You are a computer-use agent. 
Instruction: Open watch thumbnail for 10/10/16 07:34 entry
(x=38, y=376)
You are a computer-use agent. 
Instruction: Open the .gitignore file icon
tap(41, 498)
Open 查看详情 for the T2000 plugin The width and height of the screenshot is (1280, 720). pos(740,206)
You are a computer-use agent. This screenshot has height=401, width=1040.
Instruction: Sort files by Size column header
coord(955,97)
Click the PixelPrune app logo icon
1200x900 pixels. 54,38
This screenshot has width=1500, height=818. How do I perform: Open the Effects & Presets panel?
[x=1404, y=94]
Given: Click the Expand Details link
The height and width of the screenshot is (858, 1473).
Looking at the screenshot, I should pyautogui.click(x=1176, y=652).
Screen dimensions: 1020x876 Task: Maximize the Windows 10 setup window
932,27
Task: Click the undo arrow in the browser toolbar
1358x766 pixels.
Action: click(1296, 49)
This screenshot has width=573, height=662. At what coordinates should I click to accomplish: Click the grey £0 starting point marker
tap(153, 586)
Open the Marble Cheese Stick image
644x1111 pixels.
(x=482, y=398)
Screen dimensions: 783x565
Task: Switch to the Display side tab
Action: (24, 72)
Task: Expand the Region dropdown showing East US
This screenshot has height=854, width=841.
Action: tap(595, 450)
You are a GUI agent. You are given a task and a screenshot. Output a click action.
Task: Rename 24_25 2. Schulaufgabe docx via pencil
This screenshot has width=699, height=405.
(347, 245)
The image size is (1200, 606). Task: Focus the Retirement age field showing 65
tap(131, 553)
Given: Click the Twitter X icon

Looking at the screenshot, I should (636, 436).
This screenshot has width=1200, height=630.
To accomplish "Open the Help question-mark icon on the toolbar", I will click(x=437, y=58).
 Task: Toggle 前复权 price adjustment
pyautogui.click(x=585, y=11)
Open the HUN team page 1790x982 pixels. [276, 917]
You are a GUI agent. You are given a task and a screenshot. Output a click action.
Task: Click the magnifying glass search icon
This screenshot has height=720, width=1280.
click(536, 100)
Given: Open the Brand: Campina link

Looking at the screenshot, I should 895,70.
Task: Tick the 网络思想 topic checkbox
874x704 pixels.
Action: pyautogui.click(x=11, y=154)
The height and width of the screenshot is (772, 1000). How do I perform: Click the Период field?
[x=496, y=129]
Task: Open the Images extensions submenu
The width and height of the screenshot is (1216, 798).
---------------
*EXERCISE DIRECTIONS:* Go through the material above, find each line with the string "Expand", and copy it.

*RESPONSE FOR THIS EXERCISE:*
Given: Click the Expand Details link
Task: Expand the Region dropdown showing East US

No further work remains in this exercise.